[Start of Entries]

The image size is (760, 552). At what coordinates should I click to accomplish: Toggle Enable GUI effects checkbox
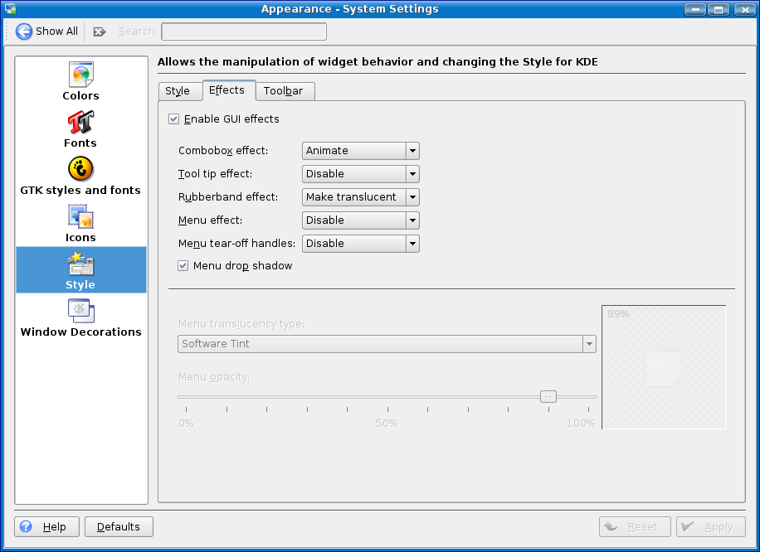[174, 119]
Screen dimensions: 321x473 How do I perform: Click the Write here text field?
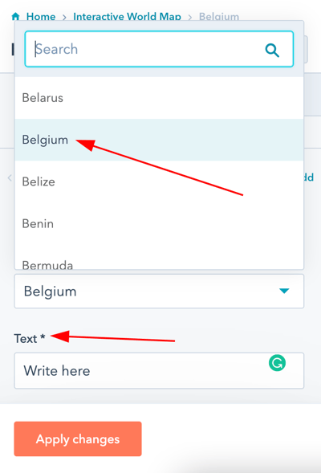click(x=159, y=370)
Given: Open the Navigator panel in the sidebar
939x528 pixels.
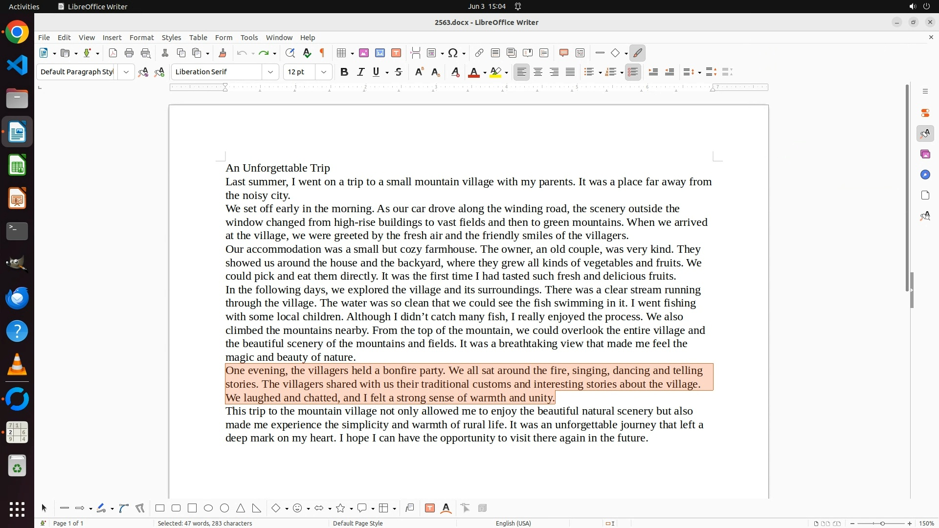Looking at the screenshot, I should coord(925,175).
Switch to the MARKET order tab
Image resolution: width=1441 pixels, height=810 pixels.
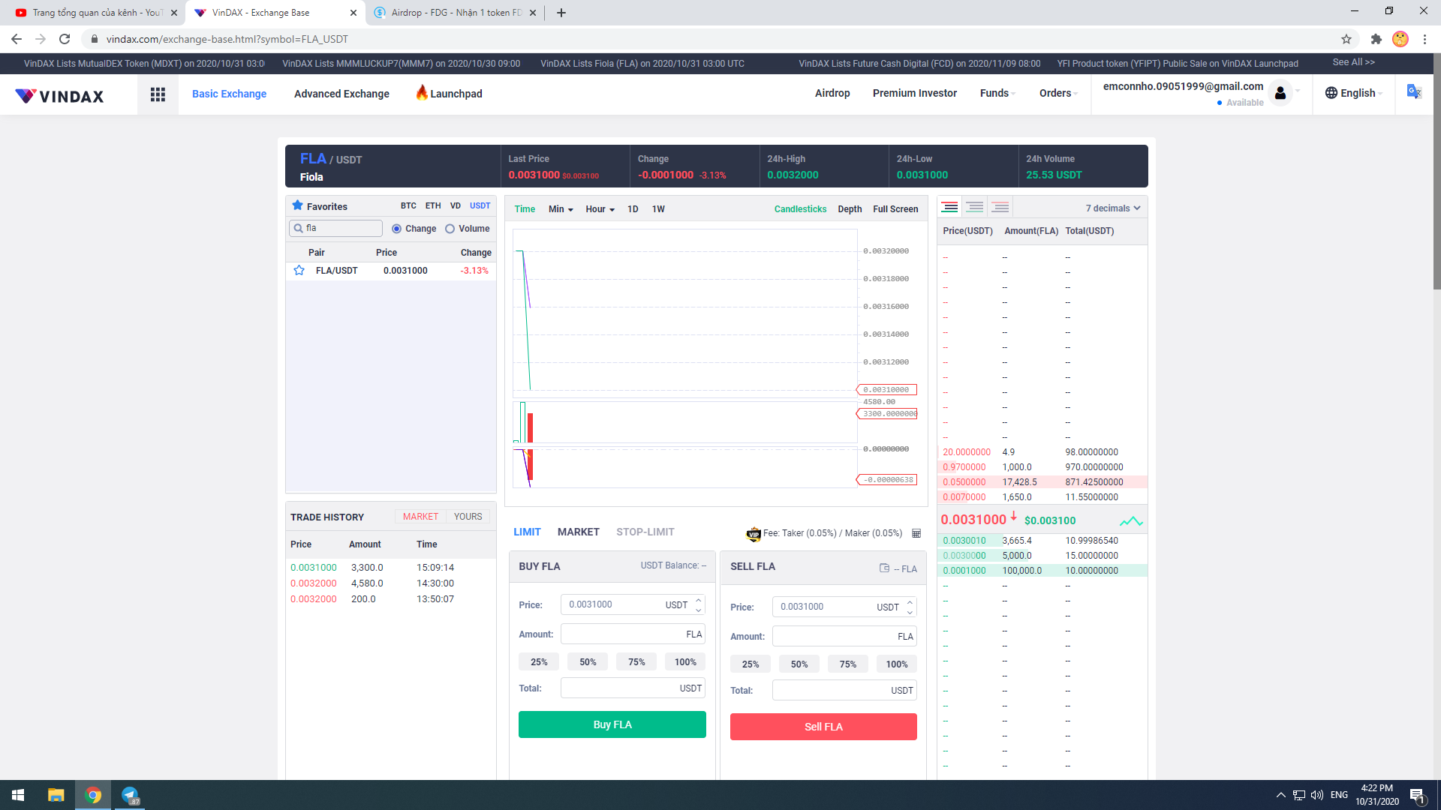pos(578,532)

[End of Entries]
[Start of Entries]

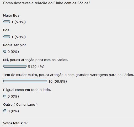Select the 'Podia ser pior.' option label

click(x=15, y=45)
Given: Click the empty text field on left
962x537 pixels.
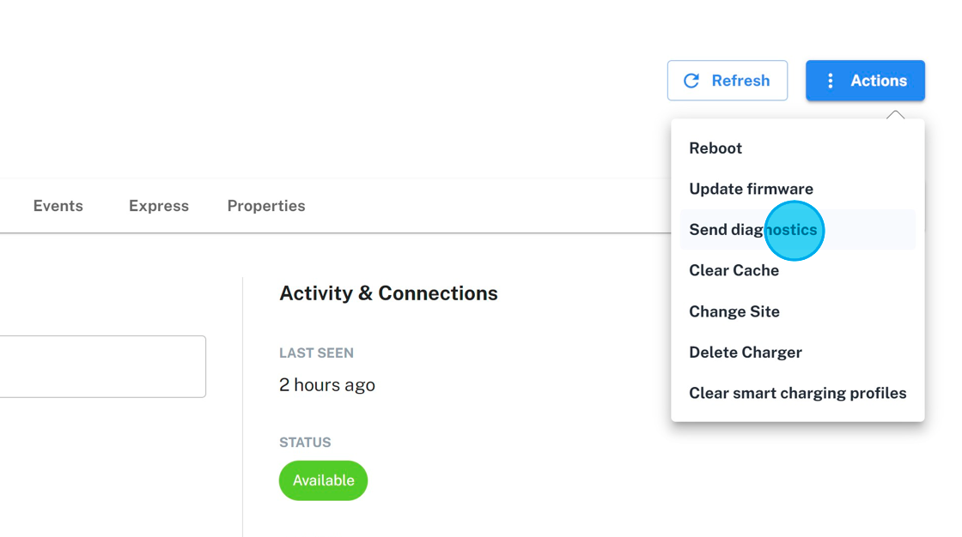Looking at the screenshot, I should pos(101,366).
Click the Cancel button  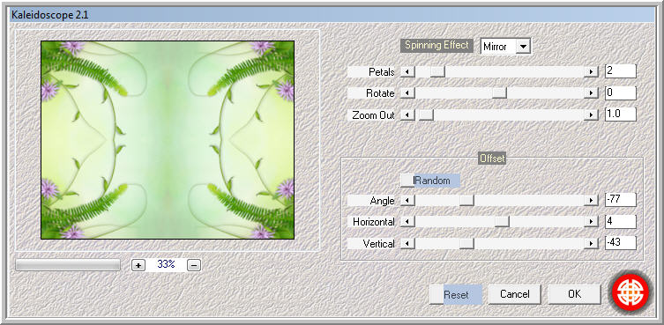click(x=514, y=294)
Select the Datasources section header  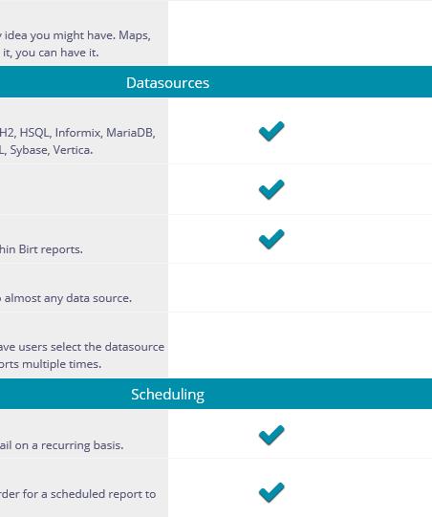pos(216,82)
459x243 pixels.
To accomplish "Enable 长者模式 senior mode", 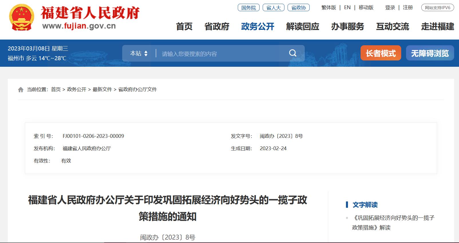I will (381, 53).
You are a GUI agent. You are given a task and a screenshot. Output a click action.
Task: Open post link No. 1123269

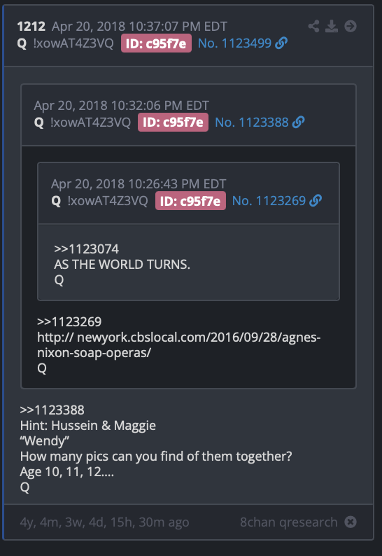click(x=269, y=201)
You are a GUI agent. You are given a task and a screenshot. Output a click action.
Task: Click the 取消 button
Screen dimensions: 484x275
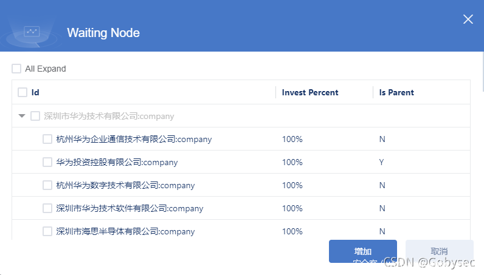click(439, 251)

[End of Entries]
[Start of Entries]

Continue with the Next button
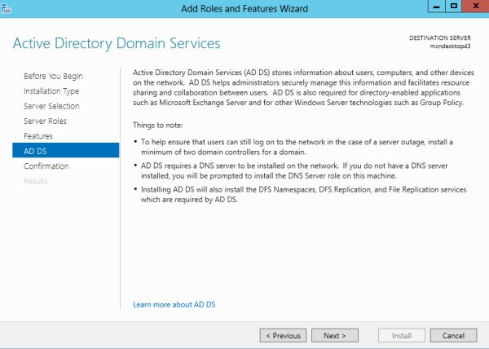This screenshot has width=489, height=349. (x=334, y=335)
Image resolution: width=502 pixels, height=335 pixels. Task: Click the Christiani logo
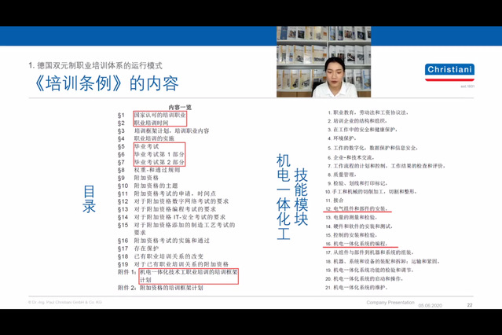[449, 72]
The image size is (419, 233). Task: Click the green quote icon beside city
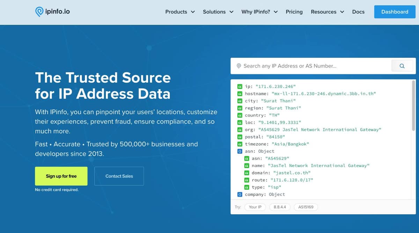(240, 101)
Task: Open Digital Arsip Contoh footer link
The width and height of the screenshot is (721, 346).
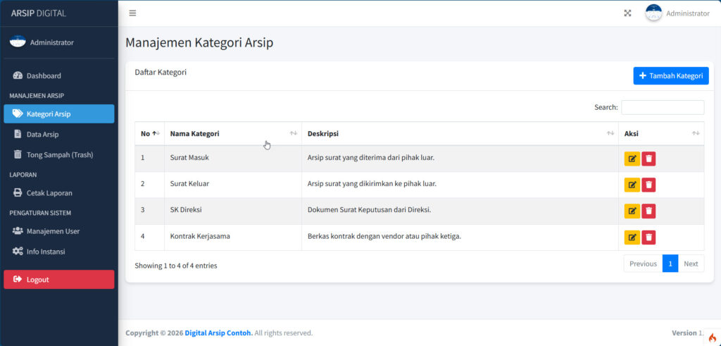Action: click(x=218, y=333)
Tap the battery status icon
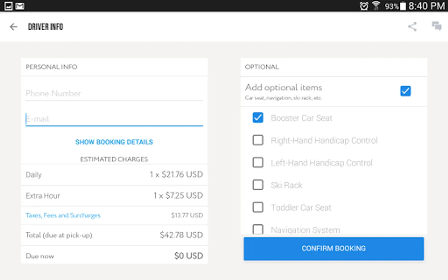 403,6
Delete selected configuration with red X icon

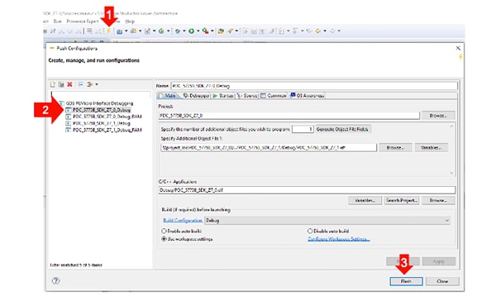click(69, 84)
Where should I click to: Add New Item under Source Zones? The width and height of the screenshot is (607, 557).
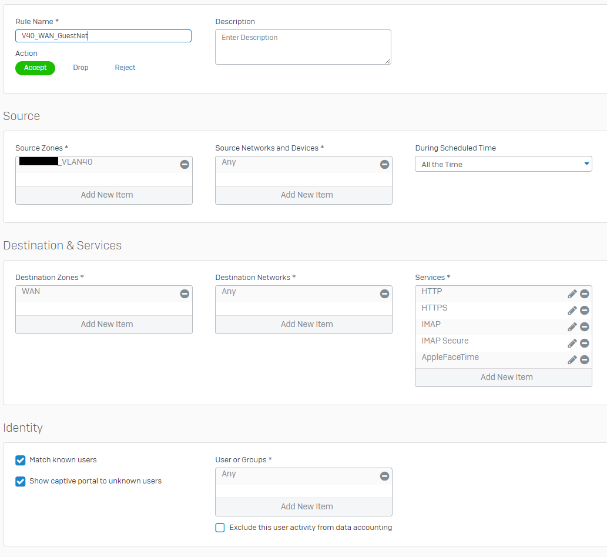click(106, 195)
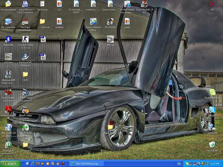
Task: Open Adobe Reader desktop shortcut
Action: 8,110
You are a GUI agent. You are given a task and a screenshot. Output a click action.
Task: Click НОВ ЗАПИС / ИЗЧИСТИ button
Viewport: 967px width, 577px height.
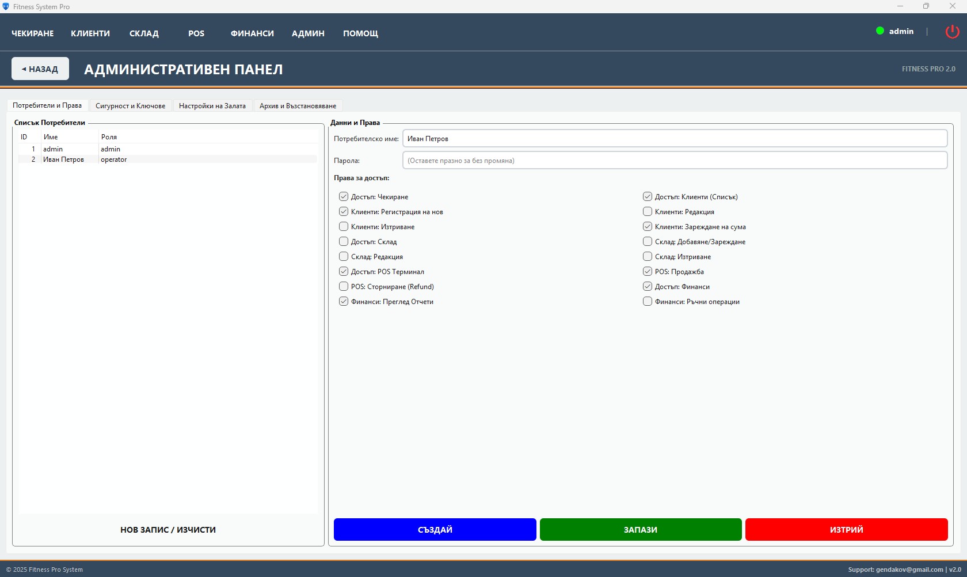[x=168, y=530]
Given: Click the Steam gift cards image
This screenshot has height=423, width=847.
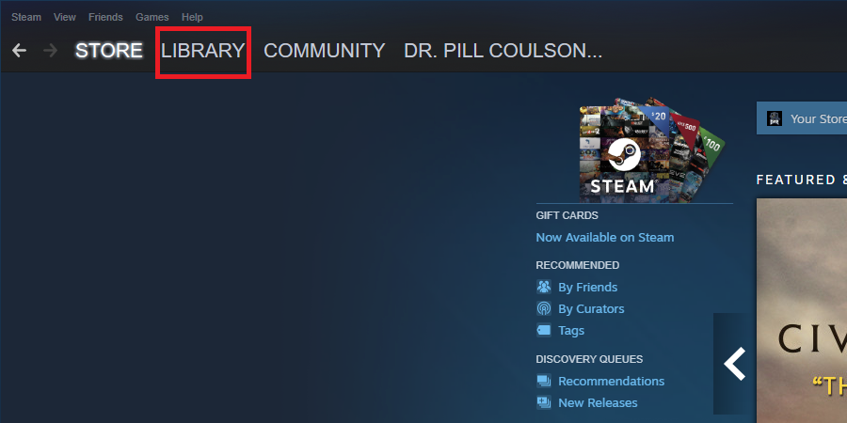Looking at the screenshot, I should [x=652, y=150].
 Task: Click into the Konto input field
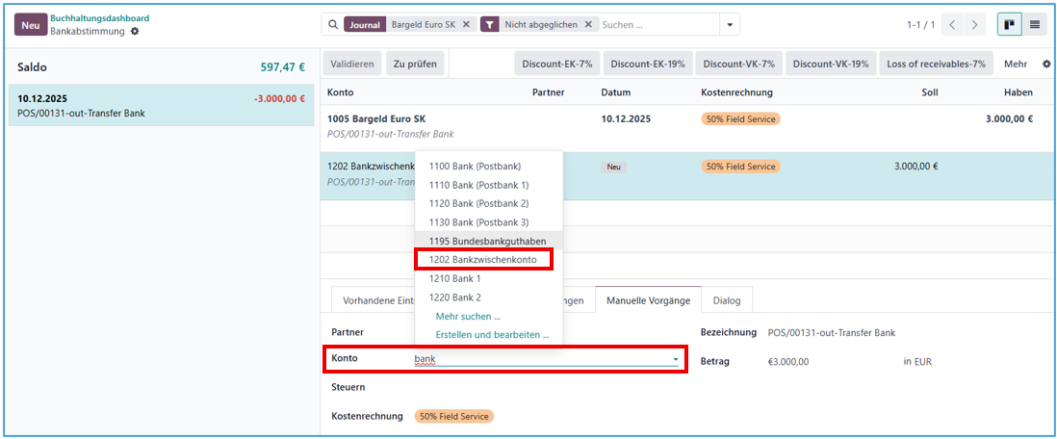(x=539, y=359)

[End of Entries]

= Written task =
Change "battery" to "Wi-Fi" in the lines from the one with "Task: Open Digital Arsip Contoh footer link" through the one with "(x=539, y=359)", and write those lines out again with nothing else altered. Leave the pictures out of your answer.

= The completed task =
Task: Open Digital Arsip Contoh footer link
The width and height of the screenshot is (721, 346).
Action: click(x=218, y=333)
Tap the Wi-Fi status icon
 403,6
Delete selected configuration with red X icon

click(69, 84)
Where should I click to: Add New Item under Source Zones? The width and height of the screenshot is (607, 557).
click(106, 195)
Task: Open Adobe Reader desktop shortcut
Action: 8,110
You are a GUI agent. You are given a task and a screenshot. Output a click action.
Task: Click НОВ ЗАПИС / ИЗЧИСТИ button
Viewport: 967px width, 577px height.
[x=168, y=530]
Given: Click the Steam gift cards image
This screenshot has height=423, width=847.
Looking at the screenshot, I should [x=652, y=150].
 Task: Click into the Konto input field
(x=539, y=359)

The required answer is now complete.